■ **About this task**
Of all the lines in the entries below, give again exactly those starting at the line containing "Examined Worlds (546, 695)" and ending at the line containing "The c-i-e Doctor Who Episode Index (571, 382)", both ends included, and no others.

[[ Source data open ]]

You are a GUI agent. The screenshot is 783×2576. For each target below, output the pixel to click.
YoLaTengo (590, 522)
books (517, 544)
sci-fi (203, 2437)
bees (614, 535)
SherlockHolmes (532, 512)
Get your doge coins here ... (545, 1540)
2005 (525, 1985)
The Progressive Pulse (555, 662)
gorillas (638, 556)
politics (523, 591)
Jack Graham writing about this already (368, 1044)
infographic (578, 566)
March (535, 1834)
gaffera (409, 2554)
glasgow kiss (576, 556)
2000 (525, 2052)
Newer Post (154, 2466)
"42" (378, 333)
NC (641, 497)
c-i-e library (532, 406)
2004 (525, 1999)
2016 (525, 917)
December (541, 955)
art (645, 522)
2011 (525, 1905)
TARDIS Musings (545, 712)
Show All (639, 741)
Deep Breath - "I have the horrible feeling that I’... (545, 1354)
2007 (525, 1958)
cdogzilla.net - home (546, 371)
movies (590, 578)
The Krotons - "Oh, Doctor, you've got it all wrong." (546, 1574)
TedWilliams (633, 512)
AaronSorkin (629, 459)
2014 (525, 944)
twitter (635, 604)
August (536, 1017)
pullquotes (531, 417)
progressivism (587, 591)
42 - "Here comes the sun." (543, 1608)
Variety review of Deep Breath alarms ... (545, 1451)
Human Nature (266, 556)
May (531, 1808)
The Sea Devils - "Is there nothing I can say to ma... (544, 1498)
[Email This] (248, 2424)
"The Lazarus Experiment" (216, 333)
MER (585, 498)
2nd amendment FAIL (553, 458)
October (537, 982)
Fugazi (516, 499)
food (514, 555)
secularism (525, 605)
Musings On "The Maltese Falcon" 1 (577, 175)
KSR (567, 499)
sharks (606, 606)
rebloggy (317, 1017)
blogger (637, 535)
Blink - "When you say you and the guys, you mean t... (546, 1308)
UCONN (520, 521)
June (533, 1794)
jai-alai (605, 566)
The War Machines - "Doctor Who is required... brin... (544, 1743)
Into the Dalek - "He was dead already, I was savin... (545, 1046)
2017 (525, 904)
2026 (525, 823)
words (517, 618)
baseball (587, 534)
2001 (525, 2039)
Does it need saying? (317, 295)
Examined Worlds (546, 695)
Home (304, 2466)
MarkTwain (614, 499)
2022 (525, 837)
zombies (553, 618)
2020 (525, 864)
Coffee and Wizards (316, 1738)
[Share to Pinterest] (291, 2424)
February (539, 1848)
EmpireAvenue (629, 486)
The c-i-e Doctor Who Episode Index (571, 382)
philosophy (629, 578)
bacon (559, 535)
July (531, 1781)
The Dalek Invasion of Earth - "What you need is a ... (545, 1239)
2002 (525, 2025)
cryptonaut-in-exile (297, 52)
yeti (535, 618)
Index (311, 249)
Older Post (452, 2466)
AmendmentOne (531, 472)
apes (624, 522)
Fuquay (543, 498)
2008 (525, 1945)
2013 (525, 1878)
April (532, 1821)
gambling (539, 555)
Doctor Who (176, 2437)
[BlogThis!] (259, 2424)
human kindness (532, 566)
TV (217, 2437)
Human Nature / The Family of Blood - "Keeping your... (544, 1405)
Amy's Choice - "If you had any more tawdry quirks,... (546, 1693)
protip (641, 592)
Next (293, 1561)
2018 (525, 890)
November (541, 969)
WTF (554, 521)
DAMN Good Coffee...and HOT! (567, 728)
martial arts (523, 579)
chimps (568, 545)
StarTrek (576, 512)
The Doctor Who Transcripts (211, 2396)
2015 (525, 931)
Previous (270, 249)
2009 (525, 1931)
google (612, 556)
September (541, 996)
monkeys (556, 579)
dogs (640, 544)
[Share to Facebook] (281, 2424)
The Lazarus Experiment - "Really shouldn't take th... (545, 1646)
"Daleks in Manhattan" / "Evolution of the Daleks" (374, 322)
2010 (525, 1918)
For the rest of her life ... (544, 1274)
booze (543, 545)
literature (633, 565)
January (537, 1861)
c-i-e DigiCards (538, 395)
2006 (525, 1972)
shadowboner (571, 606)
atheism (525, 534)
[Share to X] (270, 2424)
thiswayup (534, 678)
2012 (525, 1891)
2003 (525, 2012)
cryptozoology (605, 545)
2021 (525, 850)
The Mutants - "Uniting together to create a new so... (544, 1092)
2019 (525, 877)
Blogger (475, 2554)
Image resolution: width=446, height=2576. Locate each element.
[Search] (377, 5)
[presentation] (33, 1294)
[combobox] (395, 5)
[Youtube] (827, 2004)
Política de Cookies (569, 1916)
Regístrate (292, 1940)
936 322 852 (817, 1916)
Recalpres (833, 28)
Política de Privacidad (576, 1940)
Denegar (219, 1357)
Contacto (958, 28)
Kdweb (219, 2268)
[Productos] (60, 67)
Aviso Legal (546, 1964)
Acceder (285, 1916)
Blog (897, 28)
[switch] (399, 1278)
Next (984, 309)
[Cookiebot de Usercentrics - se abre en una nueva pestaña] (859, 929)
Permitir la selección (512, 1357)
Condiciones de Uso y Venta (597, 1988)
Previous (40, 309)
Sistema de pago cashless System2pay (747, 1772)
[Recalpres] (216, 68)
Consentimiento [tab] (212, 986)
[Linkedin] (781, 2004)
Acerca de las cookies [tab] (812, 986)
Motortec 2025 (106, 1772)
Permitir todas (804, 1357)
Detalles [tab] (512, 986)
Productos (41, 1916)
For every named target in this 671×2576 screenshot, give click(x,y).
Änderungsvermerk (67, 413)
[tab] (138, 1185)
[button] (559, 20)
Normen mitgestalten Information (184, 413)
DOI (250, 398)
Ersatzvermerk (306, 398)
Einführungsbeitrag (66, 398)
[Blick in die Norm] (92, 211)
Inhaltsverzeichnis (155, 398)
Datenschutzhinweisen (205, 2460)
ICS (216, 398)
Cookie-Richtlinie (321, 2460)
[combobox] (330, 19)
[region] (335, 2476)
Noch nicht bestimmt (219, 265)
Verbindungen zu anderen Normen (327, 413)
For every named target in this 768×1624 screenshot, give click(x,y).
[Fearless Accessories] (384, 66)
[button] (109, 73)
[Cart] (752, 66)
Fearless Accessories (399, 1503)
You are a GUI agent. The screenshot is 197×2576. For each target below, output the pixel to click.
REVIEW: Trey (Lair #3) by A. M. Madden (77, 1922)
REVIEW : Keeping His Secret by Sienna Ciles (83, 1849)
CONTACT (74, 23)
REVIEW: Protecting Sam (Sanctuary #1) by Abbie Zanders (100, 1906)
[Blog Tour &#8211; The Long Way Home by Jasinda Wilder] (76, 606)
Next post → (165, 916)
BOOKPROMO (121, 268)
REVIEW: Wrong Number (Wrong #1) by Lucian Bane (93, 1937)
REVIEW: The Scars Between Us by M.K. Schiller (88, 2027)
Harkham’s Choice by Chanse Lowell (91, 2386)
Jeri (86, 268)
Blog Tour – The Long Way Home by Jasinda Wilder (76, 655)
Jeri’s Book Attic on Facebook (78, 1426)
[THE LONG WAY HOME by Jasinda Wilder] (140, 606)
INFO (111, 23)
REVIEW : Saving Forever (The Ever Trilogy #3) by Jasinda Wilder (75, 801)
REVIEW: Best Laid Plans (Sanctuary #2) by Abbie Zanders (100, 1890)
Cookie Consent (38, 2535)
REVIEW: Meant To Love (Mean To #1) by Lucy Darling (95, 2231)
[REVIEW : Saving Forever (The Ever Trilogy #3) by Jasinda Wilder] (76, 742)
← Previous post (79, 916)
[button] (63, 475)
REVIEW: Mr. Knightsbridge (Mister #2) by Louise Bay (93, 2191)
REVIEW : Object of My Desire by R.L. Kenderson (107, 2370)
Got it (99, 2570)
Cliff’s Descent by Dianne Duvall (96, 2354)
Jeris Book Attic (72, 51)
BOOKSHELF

[[ Source data closed ]]

■ **Solution**
Examined Worlds (546, 695)
Home (304, 2466)
MarkTwain (614, 499)
2022 (525, 837)
zombies (553, 618)
2020 (525, 864)
Coffee and Wizards (316, 1738)
[Share to Pinterest] (291, 2424)
February (539, 1848)
EmpireAvenue (629, 486)
The c-i-e Doctor Who Episode Index (571, 382)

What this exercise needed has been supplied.